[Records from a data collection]

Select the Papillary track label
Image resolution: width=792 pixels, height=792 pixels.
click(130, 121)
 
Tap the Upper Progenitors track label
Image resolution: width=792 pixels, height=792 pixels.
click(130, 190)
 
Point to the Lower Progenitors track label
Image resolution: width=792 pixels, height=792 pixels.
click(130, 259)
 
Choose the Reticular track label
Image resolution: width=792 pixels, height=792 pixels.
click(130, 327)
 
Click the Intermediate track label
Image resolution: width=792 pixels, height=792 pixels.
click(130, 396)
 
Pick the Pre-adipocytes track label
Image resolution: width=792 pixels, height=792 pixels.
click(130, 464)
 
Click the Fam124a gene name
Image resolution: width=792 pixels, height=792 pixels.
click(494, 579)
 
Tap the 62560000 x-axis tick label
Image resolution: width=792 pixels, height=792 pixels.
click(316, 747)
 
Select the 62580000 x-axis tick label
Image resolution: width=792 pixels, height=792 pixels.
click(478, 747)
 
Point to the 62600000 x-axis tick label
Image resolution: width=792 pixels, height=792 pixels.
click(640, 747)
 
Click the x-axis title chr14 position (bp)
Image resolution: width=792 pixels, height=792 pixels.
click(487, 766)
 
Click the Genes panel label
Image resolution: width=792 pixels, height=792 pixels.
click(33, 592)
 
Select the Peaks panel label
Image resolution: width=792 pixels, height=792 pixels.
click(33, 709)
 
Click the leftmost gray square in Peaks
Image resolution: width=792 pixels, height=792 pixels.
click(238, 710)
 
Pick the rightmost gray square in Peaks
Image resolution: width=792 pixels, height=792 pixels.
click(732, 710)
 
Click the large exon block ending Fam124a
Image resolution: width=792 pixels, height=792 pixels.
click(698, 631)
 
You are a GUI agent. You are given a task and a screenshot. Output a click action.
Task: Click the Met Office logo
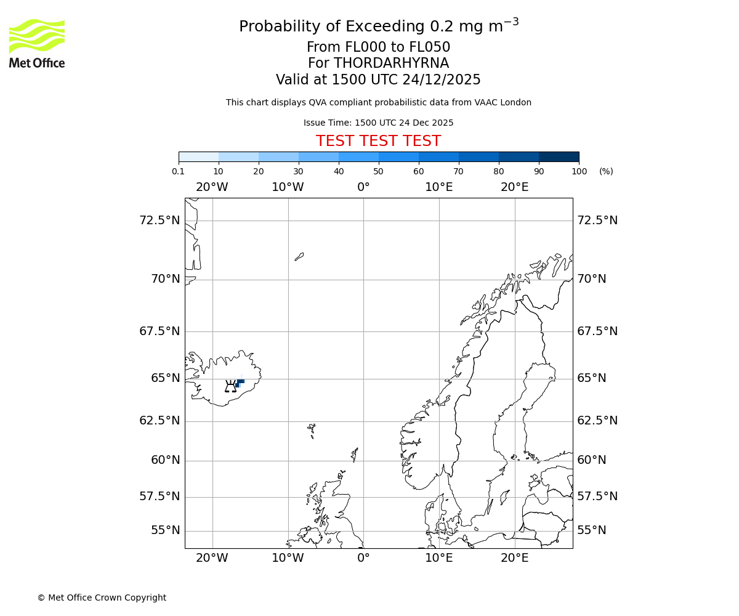37,43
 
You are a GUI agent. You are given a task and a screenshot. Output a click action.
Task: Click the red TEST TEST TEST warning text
378,142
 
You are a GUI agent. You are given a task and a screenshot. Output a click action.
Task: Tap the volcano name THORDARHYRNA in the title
391,63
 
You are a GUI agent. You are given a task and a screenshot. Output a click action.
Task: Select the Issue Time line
378,123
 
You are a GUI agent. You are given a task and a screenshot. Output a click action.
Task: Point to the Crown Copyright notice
102,598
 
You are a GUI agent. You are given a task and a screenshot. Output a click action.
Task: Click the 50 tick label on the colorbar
378,172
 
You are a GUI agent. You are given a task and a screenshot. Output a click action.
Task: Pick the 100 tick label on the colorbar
579,172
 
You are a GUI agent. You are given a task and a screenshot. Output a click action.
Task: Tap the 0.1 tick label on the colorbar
179,172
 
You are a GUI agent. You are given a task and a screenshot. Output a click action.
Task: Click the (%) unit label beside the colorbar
606,172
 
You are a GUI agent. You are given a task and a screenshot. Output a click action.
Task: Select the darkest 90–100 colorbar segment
559,156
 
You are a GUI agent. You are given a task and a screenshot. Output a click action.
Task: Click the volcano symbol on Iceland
230,387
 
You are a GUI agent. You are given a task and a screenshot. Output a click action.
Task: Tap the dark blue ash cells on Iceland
240,382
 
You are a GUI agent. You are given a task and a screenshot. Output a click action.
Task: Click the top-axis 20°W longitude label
212,187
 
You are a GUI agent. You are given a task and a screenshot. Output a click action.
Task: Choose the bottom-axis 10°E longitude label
439,558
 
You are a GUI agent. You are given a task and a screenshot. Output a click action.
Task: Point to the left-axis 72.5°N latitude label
160,221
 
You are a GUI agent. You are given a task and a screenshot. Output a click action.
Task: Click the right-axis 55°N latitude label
592,530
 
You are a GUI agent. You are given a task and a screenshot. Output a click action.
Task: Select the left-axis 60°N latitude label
165,460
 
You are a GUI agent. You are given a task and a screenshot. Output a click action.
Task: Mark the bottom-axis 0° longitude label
363,558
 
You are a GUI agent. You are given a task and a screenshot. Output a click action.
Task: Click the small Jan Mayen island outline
299,256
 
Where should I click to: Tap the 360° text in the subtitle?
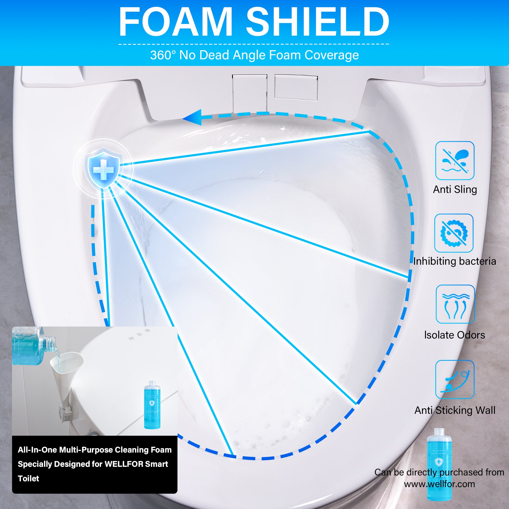click(x=163, y=55)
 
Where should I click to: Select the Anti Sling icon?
click(x=455, y=161)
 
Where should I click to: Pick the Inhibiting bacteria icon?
click(x=454, y=233)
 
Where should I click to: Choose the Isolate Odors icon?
click(x=455, y=304)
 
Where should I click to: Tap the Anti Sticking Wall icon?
click(x=455, y=380)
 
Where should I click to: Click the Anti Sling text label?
click(x=455, y=189)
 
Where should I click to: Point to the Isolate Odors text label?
click(x=455, y=335)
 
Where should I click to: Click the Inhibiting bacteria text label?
click(x=455, y=261)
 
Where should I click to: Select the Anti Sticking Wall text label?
click(x=455, y=410)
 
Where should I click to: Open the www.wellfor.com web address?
click(x=440, y=484)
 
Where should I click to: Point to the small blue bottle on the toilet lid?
click(x=152, y=404)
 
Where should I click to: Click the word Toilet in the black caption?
click(x=29, y=478)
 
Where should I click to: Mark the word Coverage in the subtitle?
click(x=332, y=55)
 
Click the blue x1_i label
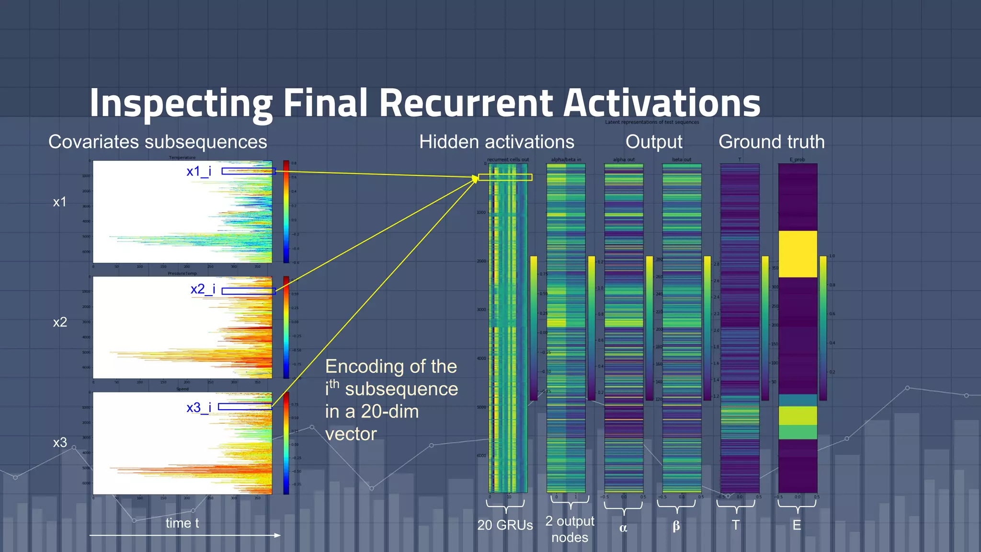pyautogui.click(x=199, y=171)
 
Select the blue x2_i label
pyautogui.click(x=203, y=289)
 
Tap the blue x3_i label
pyautogui.click(x=199, y=407)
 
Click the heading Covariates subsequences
pyautogui.click(x=158, y=142)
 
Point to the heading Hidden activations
pyautogui.click(x=496, y=142)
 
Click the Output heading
pyautogui.click(x=653, y=142)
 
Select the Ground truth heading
pyautogui.click(x=771, y=142)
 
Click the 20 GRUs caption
pyautogui.click(x=505, y=525)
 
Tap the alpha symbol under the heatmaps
pyautogui.click(x=623, y=528)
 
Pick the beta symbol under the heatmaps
pyautogui.click(x=676, y=526)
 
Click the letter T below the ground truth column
pyautogui.click(x=735, y=525)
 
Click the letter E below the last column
pyautogui.click(x=797, y=525)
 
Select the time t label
pyautogui.click(x=182, y=523)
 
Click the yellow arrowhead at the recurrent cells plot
pyautogui.click(x=475, y=178)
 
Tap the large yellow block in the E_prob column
pyautogui.click(x=798, y=254)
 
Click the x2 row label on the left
pyautogui.click(x=60, y=322)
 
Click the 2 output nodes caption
pyautogui.click(x=570, y=529)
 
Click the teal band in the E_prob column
pyautogui.click(x=798, y=400)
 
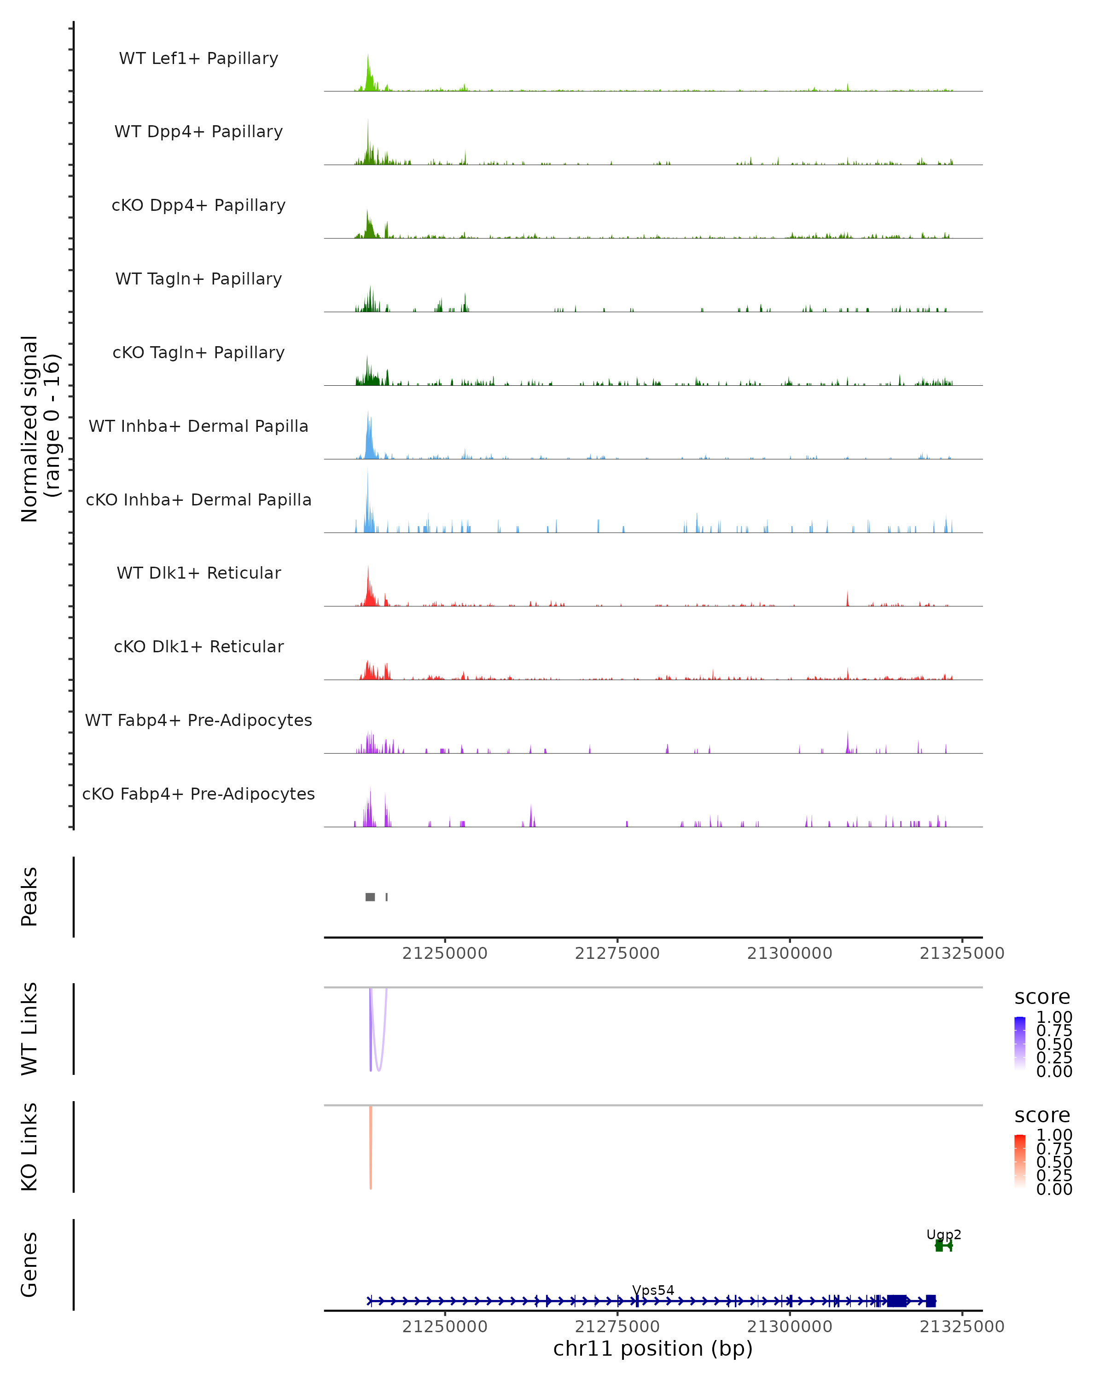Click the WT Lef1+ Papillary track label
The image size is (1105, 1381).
click(x=198, y=58)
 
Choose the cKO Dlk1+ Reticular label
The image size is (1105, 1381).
click(x=198, y=646)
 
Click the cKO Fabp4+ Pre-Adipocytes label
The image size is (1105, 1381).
click(x=198, y=794)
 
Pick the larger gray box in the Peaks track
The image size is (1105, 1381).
click(x=370, y=897)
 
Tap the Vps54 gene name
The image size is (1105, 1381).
click(x=653, y=1290)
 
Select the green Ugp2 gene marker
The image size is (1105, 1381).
click(x=943, y=1246)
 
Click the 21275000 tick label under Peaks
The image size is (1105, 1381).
click(x=617, y=953)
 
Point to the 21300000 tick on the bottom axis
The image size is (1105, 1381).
click(x=790, y=1327)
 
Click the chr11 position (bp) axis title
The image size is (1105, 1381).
click(x=653, y=1348)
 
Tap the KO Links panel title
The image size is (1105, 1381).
click(x=29, y=1147)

● PROBLEM TO SOLVE: Could you please give the number of lines in the data above that contain the word "panel"? Only the number is needed.

● RESULT BELOW: 3